* [Exercise requirements] Retype the lines from the one containing "Where should I" through the last line of the entries below, exactly and in full, omitting every image.

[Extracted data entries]
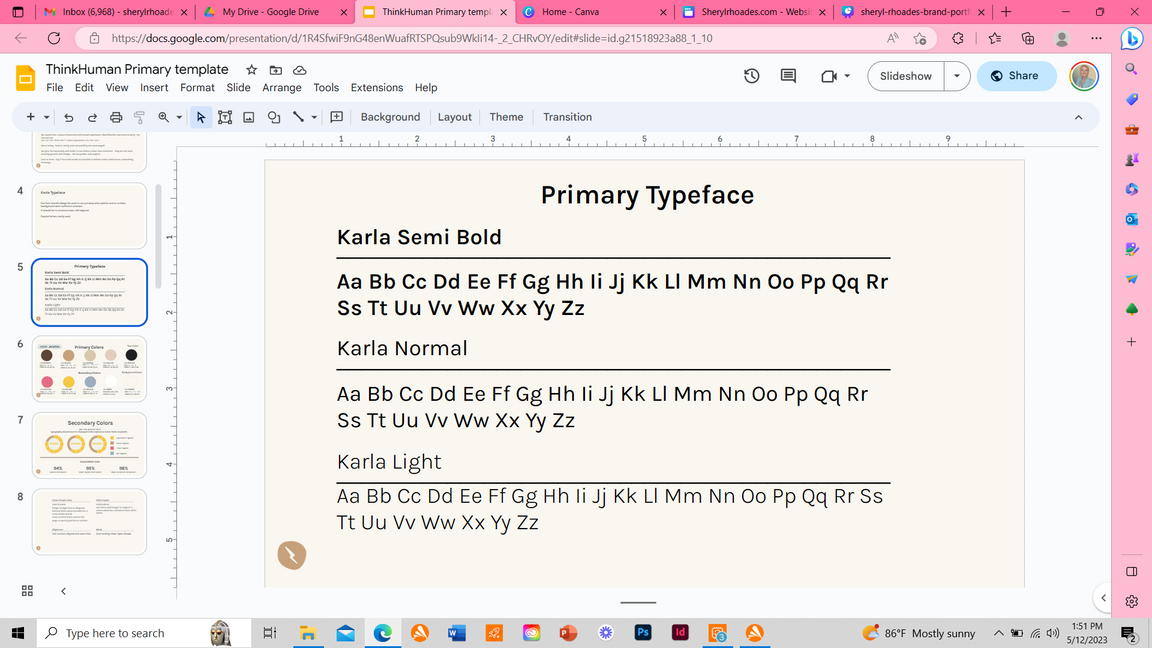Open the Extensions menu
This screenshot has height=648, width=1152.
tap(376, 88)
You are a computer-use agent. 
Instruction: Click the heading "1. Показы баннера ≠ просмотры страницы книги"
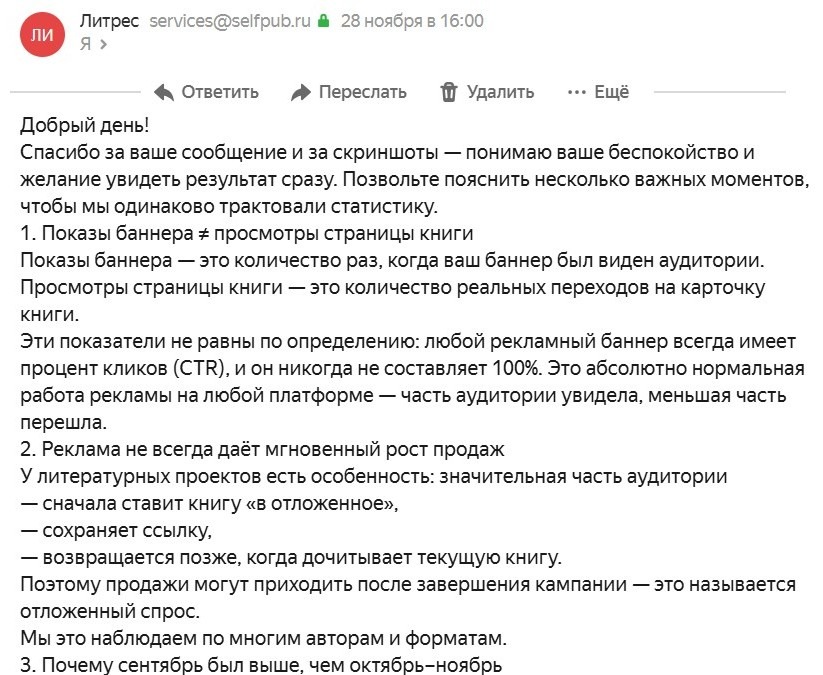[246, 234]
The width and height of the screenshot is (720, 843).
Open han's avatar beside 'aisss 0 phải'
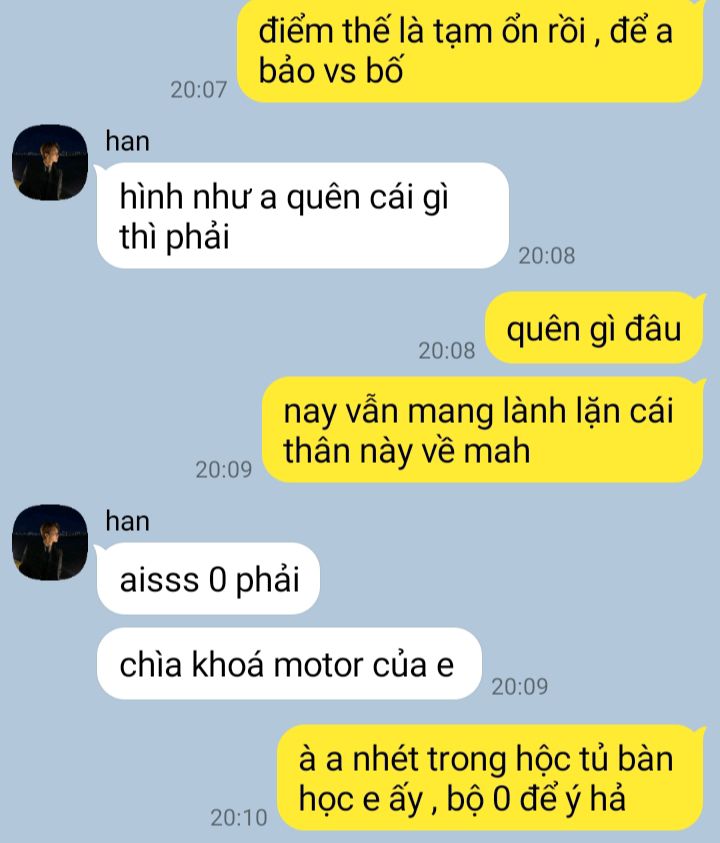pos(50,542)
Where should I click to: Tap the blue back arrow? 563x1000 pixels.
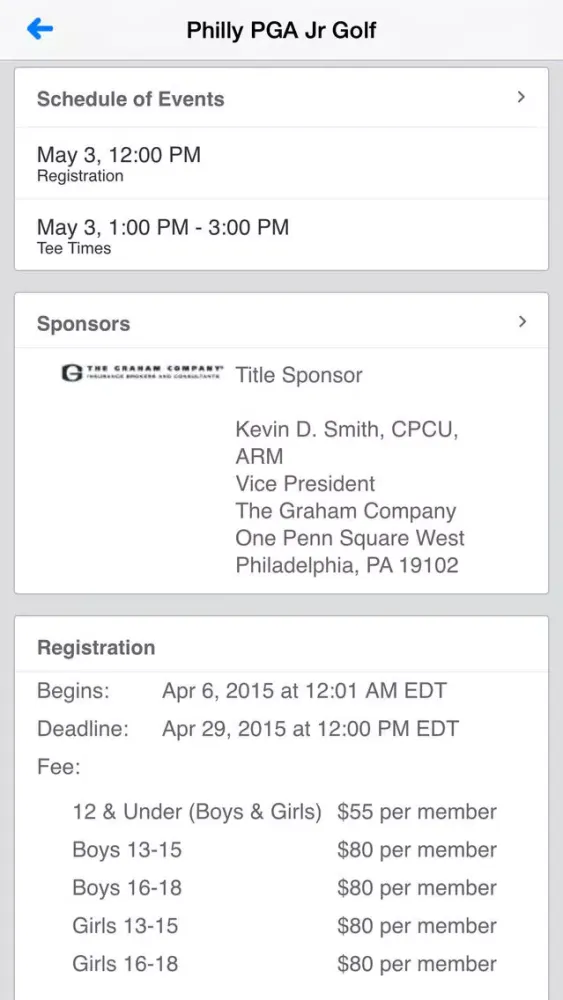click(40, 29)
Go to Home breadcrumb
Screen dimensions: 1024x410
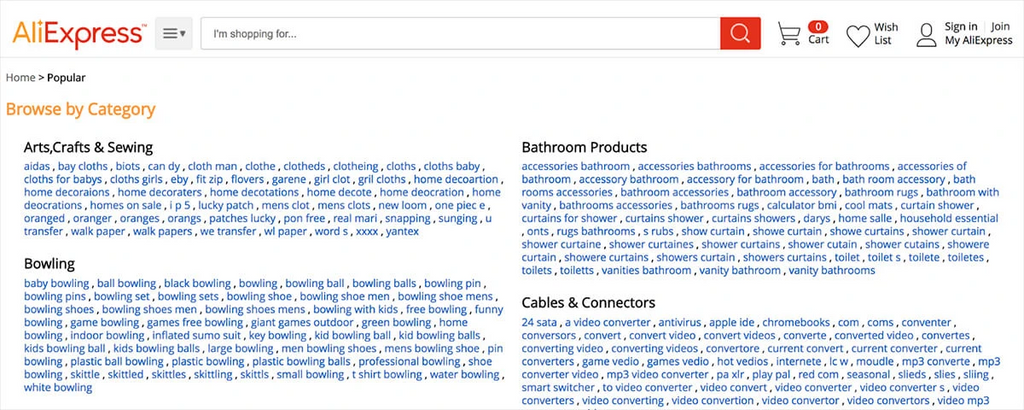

* [Response below]
Where should I click to: Tap the blue back arrow? 563x1000 pixels.
click(40, 29)
Go to Home breadcrumb
Screen dimensions: 1024x410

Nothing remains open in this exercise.